### EXCERPT PROVIDED
━━━━━━

Other commentators have offered a definition for racial profiling, too. For example, Randall Kennedy of Harvard Law School has described it as “using race as a factor in deciding whom to place under suspicion and/or surveillance. Racial profiling occurs whenever police routinely use race as a negative signal that, along with an accumulation of other signals, causes an officer to react with suspicion. A young black man selected for questioning by police while getting out of an airplane or driving a car is being made to pay a type of racial tax for the war against drugs that whites and other groups escape.”
I will focus my remarks today on challenges to the practice of driving while black or brown, although the legal analysis is likely to be the same or quite similar for challenging other times of racial profiling, too.
How is racial profiling challenged?
a. Litigation;
b. Legislative lobbying—for anti-profiling and data collection legislation;
c. Public education—the essential goal is to communicate that racial profiling is immoral, illegal and inefficient.
In 1999, 81% of the American public believed that racial profiling was wrong. In the context of the war on terror, 67% now believe that racial profiling is legitimate in the wake of 9/11.
Litigation: One provision that is relied upon is the 14th Amendment, which says: “No state shall deny to any person within its jurisdiction the equal protection of the laws”. This is known as the “equal protection clause”. The second provision used is the 4th amendment—“The right of the people to be secure in their persons, houses, papers, and effects, against unreasonable searches and seizures, shall not be violated.” Lastly, Title VI of the Civil Rights Act of 1964 disallows recipients of federal financial assistance to discriminate on the basis of race, color, or national origin.
Proof
Both the equal protection clause of the 14th amendment and Title VI require that the litigant prove intentional discrimination, which is no easy feat. There are a number of ways that this can be done:
(1) One way is through an admission of such a (racial profiling) policy by a law enforcement agency. A number of police chiefs have admitted in US states to racial profiling by their officers.
(2) Written policies. Another is to identify express policies which call for racial profiling by police officers (e.g., Maryland State Police).
(3) Statistics: admissible evidence. In collecting statistics in a case of “driving while black”, for example, the goal should be to discover (a) the racial composition of the group of people who actually do violate traffic laws and are therefore subject to being stopped and (b) the racial composition of those who are stopped and/or searched.
Relief
· In civil cases:
o Injunctive relief (i.e., training, monitoring, data collection, all designed to ensure that the abuse does not take place in the future.)

━━━━━━

### DATA RECORDS
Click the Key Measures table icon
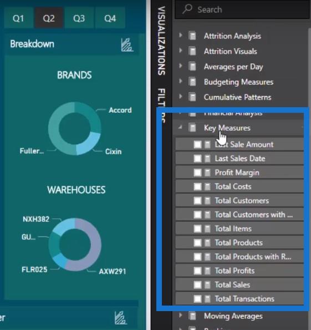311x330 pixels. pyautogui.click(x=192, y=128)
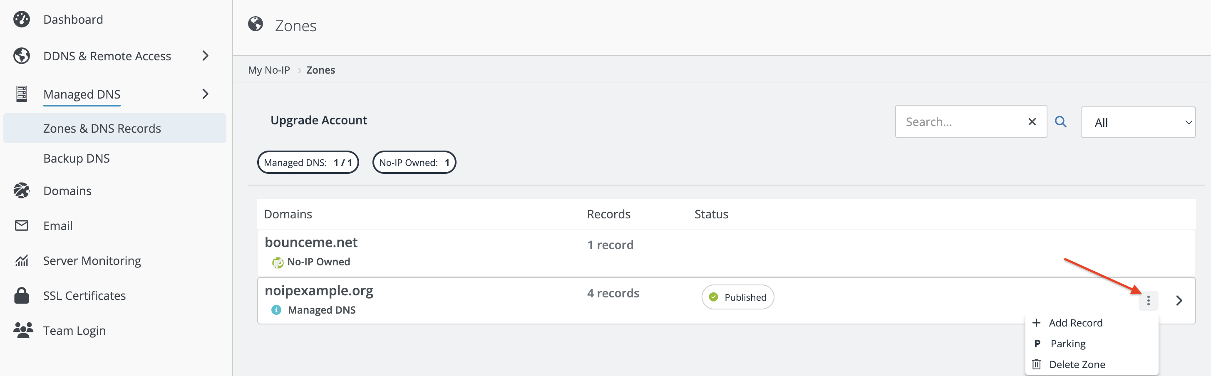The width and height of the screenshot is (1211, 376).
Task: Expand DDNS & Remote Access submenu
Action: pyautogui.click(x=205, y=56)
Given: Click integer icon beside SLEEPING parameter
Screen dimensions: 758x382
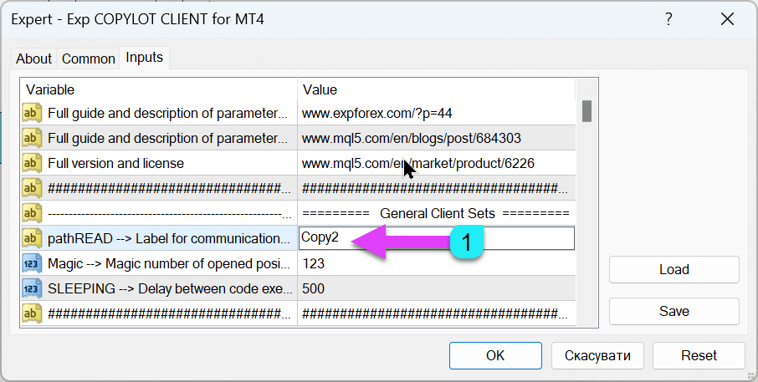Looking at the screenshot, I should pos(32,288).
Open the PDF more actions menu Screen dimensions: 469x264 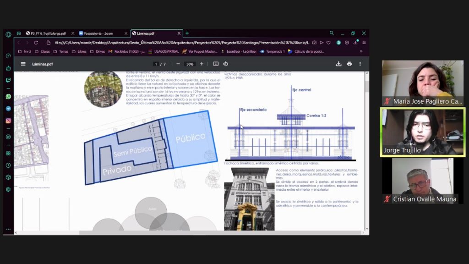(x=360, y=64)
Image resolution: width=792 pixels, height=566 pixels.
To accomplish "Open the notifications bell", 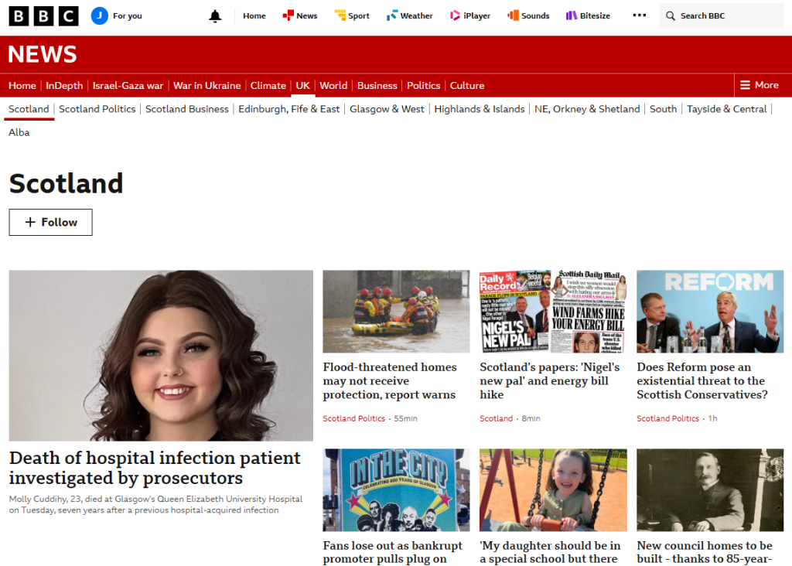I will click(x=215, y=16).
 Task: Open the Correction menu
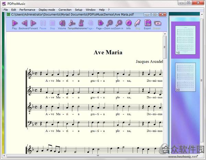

━━━━━━

Answer these questions using the text on racial profiling above.
1. What percentage of the American public believed in 1999 that racial profiling was wrong?
2. What name is given to the 14th Amendment provision that is quoted?
3. Which law enforcement agency is named as an example of express written policies calling for racial profiling?

1. 81%
2. The "equal protection clause"
3. The Maryland State Police